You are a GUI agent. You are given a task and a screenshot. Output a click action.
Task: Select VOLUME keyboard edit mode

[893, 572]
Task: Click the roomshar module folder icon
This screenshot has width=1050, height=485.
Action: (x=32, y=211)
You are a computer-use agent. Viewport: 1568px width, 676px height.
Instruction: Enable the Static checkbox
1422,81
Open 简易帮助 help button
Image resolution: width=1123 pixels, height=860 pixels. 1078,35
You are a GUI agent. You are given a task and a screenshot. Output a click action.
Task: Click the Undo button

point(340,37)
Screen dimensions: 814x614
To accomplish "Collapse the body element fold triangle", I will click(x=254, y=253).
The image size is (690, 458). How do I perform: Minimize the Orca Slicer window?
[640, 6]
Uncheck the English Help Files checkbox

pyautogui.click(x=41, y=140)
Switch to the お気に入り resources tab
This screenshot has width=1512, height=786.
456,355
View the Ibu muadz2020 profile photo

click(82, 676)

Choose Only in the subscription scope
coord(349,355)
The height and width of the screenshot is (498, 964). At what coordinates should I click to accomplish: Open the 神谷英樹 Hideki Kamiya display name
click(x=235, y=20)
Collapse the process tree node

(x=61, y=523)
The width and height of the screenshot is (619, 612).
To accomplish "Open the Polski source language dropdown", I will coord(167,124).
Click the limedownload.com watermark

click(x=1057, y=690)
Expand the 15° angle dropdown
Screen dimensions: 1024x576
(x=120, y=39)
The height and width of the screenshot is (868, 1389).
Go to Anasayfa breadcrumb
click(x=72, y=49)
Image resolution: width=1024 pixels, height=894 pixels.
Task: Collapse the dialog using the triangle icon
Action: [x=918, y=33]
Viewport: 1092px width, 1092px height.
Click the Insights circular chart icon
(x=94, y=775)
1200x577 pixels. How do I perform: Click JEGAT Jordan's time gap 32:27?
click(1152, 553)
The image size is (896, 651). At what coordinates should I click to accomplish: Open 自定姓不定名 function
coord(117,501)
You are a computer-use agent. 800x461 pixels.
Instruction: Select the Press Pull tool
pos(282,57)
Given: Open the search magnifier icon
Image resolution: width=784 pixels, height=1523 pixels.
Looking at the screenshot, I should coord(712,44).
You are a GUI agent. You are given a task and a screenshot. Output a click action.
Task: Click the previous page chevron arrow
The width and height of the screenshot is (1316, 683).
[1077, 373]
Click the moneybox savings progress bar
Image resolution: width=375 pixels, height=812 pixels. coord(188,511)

#####

Task item: Repeat the entire listing above, keeping every line exactly the same.

Written answer:
You are a GUI agent. You are given a task and a screenshot. Output a click action.
Task: Select VOLUME keyboard edit mode

[893, 572]
Task: Click the roomshar module folder icon
This screenshot has width=1050, height=485.
Action: (x=32, y=211)
You are a computer-use agent. Viewport: 1568px width, 676px height.
Instruction: Enable the Static checkbox
1422,81
Open 简易帮助 help button
Image resolution: width=1123 pixels, height=860 pixels. 1078,35
You are a GUI agent. You are given a task and a screenshot. Output a click action.
Task: Click the Undo button

point(340,37)
Screen dimensions: 814x614
To accomplish "Collapse the body element fold triangle", I will click(x=254, y=253).
The image size is (690, 458). How do I perform: Minimize the Orca Slicer window?
[640, 6]
Uncheck the English Help Files checkbox

pyautogui.click(x=41, y=140)
Switch to the お気に入り resources tab
This screenshot has width=1512, height=786.
456,355
View the Ibu muadz2020 profile photo

click(82, 676)

Choose Only in the subscription scope
coord(349,355)
The height and width of the screenshot is (498, 964). At what coordinates should I click to accomplish: Open the 神谷英樹 Hideki Kamiya display name
click(x=235, y=20)
Collapse the process tree node

(x=61, y=523)
The width and height of the screenshot is (619, 612).
To accomplish "Open the Polski source language dropdown", I will coord(167,124).
Click the limedownload.com watermark

click(x=1057, y=690)
Expand the 15° angle dropdown
Screen dimensions: 1024x576
(x=120, y=39)
The height and width of the screenshot is (868, 1389).
Go to Anasayfa breadcrumb
click(x=72, y=49)
Image resolution: width=1024 pixels, height=894 pixels.
Task: Collapse the dialog using the triangle icon
Action: [x=918, y=33]
Viewport: 1092px width, 1092px height.
Click the Insights circular chart icon
(x=94, y=775)
1200x577 pixels. How do I perform: Click JEGAT Jordan's time gap 32:27?
click(1152, 553)
The image size is (896, 651). At what coordinates should I click to accomplish: Open 自定姓不定名 function
coord(117,501)
You are a computer-use agent. 800x461 pixels.
Instruction: Select the Press Pull tool
pos(282,57)
Given: Open the search magnifier icon
Image resolution: width=784 pixels, height=1523 pixels.
Looking at the screenshot, I should coord(712,44).
You are a GUI agent. You are given a task and a screenshot. Output a click action.
Task: Click the previous page chevron arrow
The width and height of the screenshot is (1316, 683).
[1077, 373]
Click the moneybox savings progress bar
Image resolution: width=375 pixels, height=812 pixels. coord(188,511)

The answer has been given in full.